As the current maintainer of Text::Balanced, I'm proposing for public review the following changes (or clarifications) to the external interface of Text::Balanced to be effective in version 1.96:

(1) All extractors will return (undef, $$textref) on failure in list context. Although a subtle point, extractors that normally return more than three values (e.g. extract_tagged and extract_quotelike) will also return (undef, $$textref) as well rather than for example (undef, $textref, undef, undef, undef). Previously, the POD was ambiguous here, but the actual code returned ('', $$textref, '') in all cases. In scalar context, however, extractors have and will continue to return a single undef on failure.

(2) extract_multiple will recognize only the empty list and (undef, ...) return values from extractor functions as match failures. This is what the POD currently states, but ('', ...) was previously also recognized as a match failure in the actual code. Under the new proposal, ('', ...) is not returned by any built-in extractor either on success or failure, so it usually will make no difference. Custom extractors will be allowed to return ('', ...) on success in the trivial case even though I don't see much practical application for that.

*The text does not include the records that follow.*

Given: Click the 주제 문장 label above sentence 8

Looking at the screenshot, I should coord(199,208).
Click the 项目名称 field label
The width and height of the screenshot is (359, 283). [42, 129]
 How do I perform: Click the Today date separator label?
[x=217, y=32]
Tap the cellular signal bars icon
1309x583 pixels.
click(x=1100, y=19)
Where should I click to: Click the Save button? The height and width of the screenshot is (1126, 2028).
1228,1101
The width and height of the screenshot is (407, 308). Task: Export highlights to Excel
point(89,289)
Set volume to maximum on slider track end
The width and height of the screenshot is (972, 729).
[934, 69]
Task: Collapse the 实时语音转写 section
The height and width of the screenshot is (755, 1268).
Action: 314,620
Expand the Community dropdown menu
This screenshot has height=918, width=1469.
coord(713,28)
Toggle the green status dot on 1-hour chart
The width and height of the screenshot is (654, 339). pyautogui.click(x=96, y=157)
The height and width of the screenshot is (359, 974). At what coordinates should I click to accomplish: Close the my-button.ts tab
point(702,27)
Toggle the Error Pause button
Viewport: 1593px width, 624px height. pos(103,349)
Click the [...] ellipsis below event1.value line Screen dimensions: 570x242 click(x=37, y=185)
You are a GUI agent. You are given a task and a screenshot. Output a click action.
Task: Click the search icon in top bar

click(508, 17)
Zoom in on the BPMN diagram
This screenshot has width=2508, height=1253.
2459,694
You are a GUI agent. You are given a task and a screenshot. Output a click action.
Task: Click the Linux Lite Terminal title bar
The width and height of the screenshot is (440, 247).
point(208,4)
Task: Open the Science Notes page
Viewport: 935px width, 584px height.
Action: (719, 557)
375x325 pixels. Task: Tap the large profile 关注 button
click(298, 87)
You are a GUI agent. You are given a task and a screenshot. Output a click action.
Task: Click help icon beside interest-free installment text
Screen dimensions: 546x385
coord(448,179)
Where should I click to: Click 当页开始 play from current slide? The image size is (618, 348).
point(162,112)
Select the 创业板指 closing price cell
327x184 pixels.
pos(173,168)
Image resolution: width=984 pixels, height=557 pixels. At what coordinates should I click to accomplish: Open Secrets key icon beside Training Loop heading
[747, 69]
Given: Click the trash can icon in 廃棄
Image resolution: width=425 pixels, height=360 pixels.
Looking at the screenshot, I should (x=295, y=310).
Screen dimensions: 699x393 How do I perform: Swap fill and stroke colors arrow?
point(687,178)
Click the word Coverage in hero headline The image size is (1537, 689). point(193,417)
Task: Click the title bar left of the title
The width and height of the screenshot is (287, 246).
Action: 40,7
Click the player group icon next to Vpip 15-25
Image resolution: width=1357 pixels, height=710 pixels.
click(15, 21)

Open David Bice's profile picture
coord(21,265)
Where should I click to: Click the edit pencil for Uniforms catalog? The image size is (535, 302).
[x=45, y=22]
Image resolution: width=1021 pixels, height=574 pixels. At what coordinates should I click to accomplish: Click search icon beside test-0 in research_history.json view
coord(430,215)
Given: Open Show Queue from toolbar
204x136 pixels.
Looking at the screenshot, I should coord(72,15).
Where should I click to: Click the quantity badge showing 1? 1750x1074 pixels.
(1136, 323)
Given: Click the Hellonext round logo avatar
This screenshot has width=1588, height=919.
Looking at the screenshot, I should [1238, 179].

These changes are meant to clear up ambiguities. Other approaches could be taken. For example, the source code could be left untouched, and the POD could be changed to use ('', $$textref, ''). Damian's suggestion was to return (undef, $$textref, undef) in the general case. Use of undefs here is more consistent with scalar context, which returns a single undef on failure. Not all extractors return three values on success, though. To keep things consistent and efficient, I propose (undef, $$textref) as the failure return value, and this is behaviorally identical in all but obscure cases. That is, the following typical code is identical in both scenarios:


my($a, $b, $c) = extract_variable(...);

Code that wants to be compatible with the new and old implementations of Text::Balanced could do

if (defined($a) || $a eq '') ...

or

if($a) ...

(presuming $a cannot feasibly be '0') or use extract_multiple which will correctly handle the return values.

Most existing code "out there" seems to use the "if($a)" approach or extract_multiple, so they are safe. Some code (like HTTP-WebTest) does do this:

        my($extracted) = extract_delimited($_[0]);
        die "Can't find string terminator \"$delim\"\n"
            if $extracted eq '';

which would break under the new proposal. Of course, one could argue it is broken already since it relies on an ambiguous specification.

Other code such as Shell-POSIX-Select is actually forward thinking:

  ( $loop_var, @rest ) = extract_variable( $_ );
  if (defined $loop_var and $loop_var ne "" ) ...

Still other code may generate a warning on stringifying undef or comparing it to ''.

I would have prefered the return value on failure in list context to be the empty list (like the private _match_* functions) since that would permit code like

  elsif ($grammar =~ m/(?=$ACTION)/gco
                        and do { ($code) = extract_codeblock($grammar); $code })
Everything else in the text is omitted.